QUESTIONS TO EDWARD RUSCHA

ABOUT MICHELANGELO ANTONIONI’S VISIT

IN HIS STUDIO (1967), THE RUSCHA EFFECT

IN ZABRISKIE POINT (1968-70)



- They might not even think it’s a plane.

- Strange prehistoric bird spotted over Mojave desert with its genitals out.

- Ahah...


Daria and the old man laugh. She walks around the cabin to join Mark.


- You are just crazy enough to take this thing back to L.A.

- Sure ... You don’t borrow someone’s private plane..., take it for a joyride, and   

          never come back to express your thanks.


  Daria is now behind the cabin. Horizontally painted, a match is shown ignited, flashing. She washes her hands in a bucket. The plane’s N-number is seen uncovered by the deep purple letters O WA, the short phrase NO WAR is readable.


- It’s nice to see a young man who shows some respect.


  Daria laughs. To the right of a green surface, Mark diagonally paints THANKX in yellow capital letters over a side window of the Lilly 7 airplane, which is seen transformed into Lilly 7 Freecome.



  Who is “X” in THANKX, and what was X thanked for?


  Asking questions to Edward Ruscha about the Italian filmmaker who visited him in his studio “about 1967” I am trying to fill with information and words an almost empty glass: a ‘Ruscha effect’ in Zabriskie Point.

  When Michelangelo Antonioni was visiting the Los Angeles painter at his North Western Avenue studio, it was his third visit to a contemporary artist before a filming. Before directing Red Desert (Il deserto rosso) he had visited Mark Rothko, before directing Blow-Up he had visited the British painter Ian Stephenson to whom he submitted Don Mc Cullin photographs “for a painterly response”.

  In 1967 Ruscha’s work is unseen before in Italy, his first European exhibition is happening in London, January 1966: “Los Angeles Now”.  Films directed by Antonioni are yet well known in New York and Los Angeles, they have been influential as “art films”.

  When they are meeting, Ed is 29 years old, the two men have a twenty-five year difference. At the time, published writings on his exhibited artworks are including Ed Ruscha in American Pop Art and “highway culture”.

  Michelangelo Antonioni came to California at first in May. After going “across the United States” he went back to Rome, where he “looked over [his] notes and gradually decided to do a film about young Americans”. Early autumn he returned with a written outline and revisited several places he had explored previously.

  I can write on the brief comments Ruscha had on Antonioni, but I can’t write on what Antonioni said about Ruscha: NO WORDS follows NO WAR over the other side of the airplane’s cabin. In interviews Antonioni has not been questioned (see R. Ebert’s interview in June 1969) on the role played by any of the visits: none of the artist’s names appears in any of the film’s credits. Per se and put together the facts are singular.

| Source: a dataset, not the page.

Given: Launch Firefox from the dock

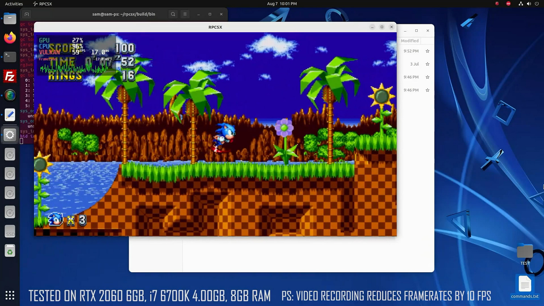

  Two of Antonioni’s visits to an artist stood before the film’s screenwriting, those are recorded in no more than one phrase: the first one happening in 1962 and the last one in 1967. But recently all three visits have been said to be a significant part of a creative process during the filmmaking: probably anticipated by the filmmaker they had a participatory effect he united under his control. The visit to Stephenson in March 1966 has now precise commentaries.


  Visit to Mark Rothko in New York, late 1962: one phrase remains. “Your paintings are like my films, they are about nothing... but with precision”. Citation is not a direct authorship but is “according to Robert Motherwell and Peter Seltz” who organized the visit.

  Before coming to New York, Antonioni has written in May a letter to the artist, “Dear Rothko”, commenting on his work he had just seen in an exhibition in Rome: “They are marvelous, these paintings, Mr. Rothko. Moreover, it’s now clear this is the maximum painting can achieve today.” A ‘Rothko effect’ in Red Desert (1964) has been identified and commented on by Richard Gilman and Lee Seldes.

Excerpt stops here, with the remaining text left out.